=== Task brief ===
Copy the listing below word for word, beginning with the line that contains "125) label: Close" and continuing through the line that contains "پانسمان و زخم".

+===+

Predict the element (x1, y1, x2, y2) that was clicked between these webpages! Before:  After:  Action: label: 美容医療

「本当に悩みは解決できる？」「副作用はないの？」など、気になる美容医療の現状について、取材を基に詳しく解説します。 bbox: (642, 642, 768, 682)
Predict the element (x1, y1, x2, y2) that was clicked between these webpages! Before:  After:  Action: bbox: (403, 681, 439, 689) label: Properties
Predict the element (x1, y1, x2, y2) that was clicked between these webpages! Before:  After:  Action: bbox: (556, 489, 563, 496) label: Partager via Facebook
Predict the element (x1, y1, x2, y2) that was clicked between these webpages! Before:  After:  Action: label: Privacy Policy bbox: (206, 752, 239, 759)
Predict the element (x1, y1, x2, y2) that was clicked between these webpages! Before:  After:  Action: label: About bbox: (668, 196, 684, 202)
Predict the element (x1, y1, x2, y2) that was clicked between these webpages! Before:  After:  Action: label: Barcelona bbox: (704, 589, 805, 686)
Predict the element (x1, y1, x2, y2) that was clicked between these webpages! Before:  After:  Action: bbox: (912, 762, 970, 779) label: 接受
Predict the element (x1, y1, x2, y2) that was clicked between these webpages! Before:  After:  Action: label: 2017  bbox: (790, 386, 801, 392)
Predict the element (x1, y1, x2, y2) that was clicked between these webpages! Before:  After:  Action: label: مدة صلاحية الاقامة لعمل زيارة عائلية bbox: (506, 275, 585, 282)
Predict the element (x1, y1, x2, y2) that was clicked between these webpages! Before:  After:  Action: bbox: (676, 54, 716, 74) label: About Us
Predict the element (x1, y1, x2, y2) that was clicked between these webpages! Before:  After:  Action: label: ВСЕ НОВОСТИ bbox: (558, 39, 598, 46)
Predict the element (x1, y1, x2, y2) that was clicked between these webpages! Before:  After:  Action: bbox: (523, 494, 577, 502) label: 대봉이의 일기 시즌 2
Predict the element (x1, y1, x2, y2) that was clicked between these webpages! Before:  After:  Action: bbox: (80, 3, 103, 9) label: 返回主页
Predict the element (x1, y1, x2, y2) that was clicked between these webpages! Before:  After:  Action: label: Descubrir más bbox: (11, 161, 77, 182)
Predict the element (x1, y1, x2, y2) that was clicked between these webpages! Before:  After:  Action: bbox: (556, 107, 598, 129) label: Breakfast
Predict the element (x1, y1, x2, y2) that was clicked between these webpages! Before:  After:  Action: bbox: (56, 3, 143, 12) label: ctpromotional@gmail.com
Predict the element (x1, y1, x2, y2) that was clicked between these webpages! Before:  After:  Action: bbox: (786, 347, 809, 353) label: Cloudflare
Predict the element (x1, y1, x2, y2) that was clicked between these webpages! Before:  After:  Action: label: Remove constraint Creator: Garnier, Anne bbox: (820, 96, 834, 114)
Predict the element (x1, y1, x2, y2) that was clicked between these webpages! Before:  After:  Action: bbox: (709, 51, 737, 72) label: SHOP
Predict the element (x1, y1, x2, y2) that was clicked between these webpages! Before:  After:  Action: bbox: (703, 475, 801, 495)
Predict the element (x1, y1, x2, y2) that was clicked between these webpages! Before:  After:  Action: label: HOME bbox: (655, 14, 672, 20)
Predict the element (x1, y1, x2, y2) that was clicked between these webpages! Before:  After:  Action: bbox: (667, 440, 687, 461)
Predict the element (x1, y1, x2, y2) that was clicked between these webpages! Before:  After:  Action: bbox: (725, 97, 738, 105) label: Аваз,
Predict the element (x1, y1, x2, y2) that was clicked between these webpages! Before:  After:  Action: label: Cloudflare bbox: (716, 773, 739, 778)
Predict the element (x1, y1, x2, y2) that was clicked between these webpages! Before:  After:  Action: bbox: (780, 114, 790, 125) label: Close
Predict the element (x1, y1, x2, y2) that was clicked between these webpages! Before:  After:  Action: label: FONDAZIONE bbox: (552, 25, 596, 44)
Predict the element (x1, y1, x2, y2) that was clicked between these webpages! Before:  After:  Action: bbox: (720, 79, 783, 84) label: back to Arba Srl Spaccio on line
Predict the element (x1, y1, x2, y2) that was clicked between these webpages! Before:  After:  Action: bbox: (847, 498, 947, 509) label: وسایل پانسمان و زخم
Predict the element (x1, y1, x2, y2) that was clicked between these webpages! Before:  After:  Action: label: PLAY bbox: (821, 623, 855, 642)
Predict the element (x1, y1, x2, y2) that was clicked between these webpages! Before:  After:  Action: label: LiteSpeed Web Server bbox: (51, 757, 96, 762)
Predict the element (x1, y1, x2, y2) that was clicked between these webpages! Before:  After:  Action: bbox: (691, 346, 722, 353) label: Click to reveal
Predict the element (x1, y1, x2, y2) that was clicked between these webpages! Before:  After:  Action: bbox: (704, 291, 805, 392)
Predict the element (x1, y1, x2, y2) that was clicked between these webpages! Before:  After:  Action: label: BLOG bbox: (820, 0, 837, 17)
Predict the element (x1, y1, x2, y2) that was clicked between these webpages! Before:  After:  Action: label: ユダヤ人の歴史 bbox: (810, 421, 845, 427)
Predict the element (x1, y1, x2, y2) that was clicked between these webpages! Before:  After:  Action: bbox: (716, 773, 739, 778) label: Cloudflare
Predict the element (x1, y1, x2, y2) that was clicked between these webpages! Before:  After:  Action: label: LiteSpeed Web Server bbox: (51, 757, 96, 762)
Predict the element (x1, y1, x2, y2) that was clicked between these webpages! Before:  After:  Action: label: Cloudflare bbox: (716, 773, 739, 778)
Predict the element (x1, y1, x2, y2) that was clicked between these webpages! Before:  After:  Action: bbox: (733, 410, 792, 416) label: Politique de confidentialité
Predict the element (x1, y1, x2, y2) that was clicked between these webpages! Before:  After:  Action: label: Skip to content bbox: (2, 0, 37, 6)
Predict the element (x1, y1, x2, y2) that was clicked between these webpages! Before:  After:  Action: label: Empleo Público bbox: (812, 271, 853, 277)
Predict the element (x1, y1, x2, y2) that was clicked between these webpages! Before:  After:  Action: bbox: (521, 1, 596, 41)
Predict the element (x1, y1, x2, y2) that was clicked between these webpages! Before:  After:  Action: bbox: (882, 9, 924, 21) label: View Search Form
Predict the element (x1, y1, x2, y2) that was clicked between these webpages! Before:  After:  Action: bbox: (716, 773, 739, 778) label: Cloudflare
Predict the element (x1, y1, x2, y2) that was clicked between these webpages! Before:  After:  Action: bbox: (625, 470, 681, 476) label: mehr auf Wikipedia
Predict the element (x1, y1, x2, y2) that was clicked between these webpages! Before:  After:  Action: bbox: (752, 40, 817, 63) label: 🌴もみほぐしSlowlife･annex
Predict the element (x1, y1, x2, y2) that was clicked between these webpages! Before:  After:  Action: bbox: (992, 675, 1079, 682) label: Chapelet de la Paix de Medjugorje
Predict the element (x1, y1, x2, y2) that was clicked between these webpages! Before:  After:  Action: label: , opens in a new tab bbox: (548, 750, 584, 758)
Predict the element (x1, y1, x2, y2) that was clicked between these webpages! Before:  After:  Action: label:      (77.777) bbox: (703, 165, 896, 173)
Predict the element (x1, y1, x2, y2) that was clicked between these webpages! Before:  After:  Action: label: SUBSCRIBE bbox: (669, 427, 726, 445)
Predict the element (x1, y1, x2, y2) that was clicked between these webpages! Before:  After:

+===+

=== The solution ===
Predict the element (x1, y1, x2, y2) that was clicked between these webpages! Before:  After:  Action: bbox: (780, 114, 790, 125) label: Close
Predict the element (x1, y1, x2, y2) that was clicked between these webpages! Before:  After:  Action: label: FONDAZIONE bbox: (552, 25, 596, 44)
Predict the element (x1, y1, x2, y2) that was clicked between these webpages! Before:  After:  Action: bbox: (720, 79, 783, 84) label: back to Arba Srl Spaccio on line
Predict the element (x1, y1, x2, y2) that was clicked between these webpages! Before:  After:  Action: bbox: (847, 498, 947, 509) label: وسایل پانسمان و زخم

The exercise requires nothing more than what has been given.